Ciência
10/10/2021 às 12:00•3 min de leitura
Foi em 1725, durante uma caça na atual floresta Hertswold, no norte da Alemanha, que um grupo de homens encontrou um menino sozinho, completamente nu, de cabeleira comprida e emaranhada, unhas longas, pele muito agredida pelo sol. Ele também estava imundo da cabeça aos pés e magro como se tivesse vivido na floresta por algum tempo à base de uma dieta de plantas e nozes.
Além de não conseguir andar ereto e ter uma habilidade para subir em árvores de maneira rápida, o menino parecia incapaz de se comunicar com eles, visto que apenas respondia às perguntas usando uma variedade de grunhidos e guinchos. Portanto, os homens estimaram também que ele tinha cerca de 12 anos, e o nomearam Peter, o Menino Selvagem.
Quando os caçadores chegaram com o menino na cidade, alguns habitantes locais o reconheceram, alegando que ele ia periodicamente ao centro para furtar e também, curiosamente, roubar beijos de senhoras. Com esses relatos, também surgiu o boato de que Peter tivesse sido abandonado na floresta ainda quando criança, criado por animais selvagens desde então.
Apesar do histórico controverso do jovem, os moradores finalmente começaram a se interessar mais por ele e iniciaram um esforço para encontrar sua família.
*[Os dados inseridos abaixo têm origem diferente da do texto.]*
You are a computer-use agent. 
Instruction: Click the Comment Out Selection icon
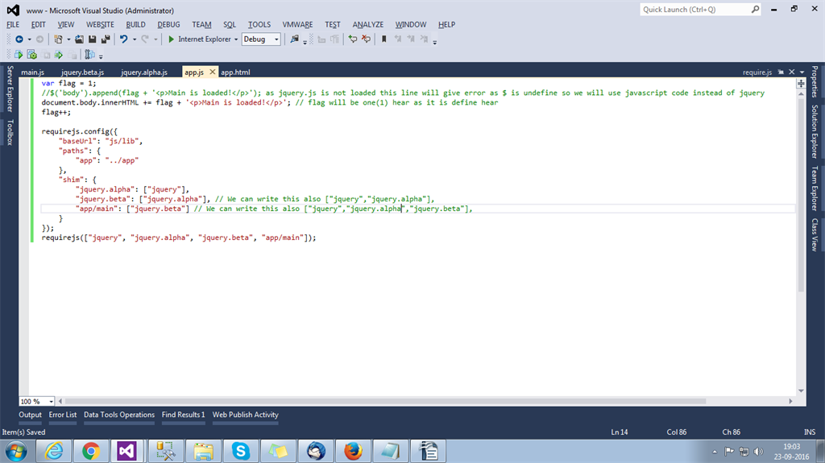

Contudo, ninguém jamais reivindicou a paternidade do menino, apesar de toda a divulgação feita.
(Fonte: The Public Domain Review/Reprodução)
Como Peter se tornou o centro das atenções, não demorou muito para que sua história chegasse aos ouvidos do rei George I da Grã-Bretanha, que ficou fascinado e obcecado com tudo, exigindo que o menino fosse levado até o Palácio de Kensington. O súbito interesse também partiu da nora do rei George, a princesa Caroline de Gales.
Quando ele pisou em território real, Peter não saiu mais. A princípio, ele foi tratado e mantido como uma espécie de "animal de estimação" da corte, servindo para entretê-los — apesar de ter sido tratado com gentileza.
Rei George I. (Fonte: Pinterest/Reprodução)
Caroline de Gales foi a principal tutora do menino selvagem, que enfrentou diversos desafios de adaptação ao novo estilo de vida ainda mais complexo. Ele só comia com as mãos, bem como resistia em usar roupas, se sentindo mais confortável dormindo no chão do que em uma cama.
Para tentar resolver essa situação, Caroline de Gales contratou o Dr. Arbuthnot para preparar uma agenda de educação formal para Peter e ajudá-lo a desenvolver suas habilidades sociais básicas. Ela ainda contratou uma equipe de servos para ensiná-lo cuidados diários básicos, incluindo de higiene, fornecendo disciplina sempre que necessário.
Caroline de Gales.(Fonte: Pinterest/Reprodução)
Com tempo e muito empenho dos professores, Peter acabou aprendendo a andar ereto e pareceu começar a gostar de sua nova vida. Ele se tornou, especialmente, um amante de música e conseguiu estabelecer um bom relacionamento com alguns membros da equipe do rei.
Após 11 de junho de 1727, com a morte do rei George I, Peter embarcou em sua jornada de passar de casa em casa, ao ficar órfão da família real que, tão rápido se interessou e manteve carinho por ele, desprezou-o.
O menino acabou sendo acolhido por um fazendeiro chamado James Fenn, segundo o Visit Norwich. Peter fugiu do local em 1751, quando foi preso em Norwich ao ser confundido com um sem-teto. Visto que ele ainda não sabia como se comunicar verbalmente, as autoridades não puderam identificar sua identidade e o enviaram a uma instituição correcional chamada The Bridewell.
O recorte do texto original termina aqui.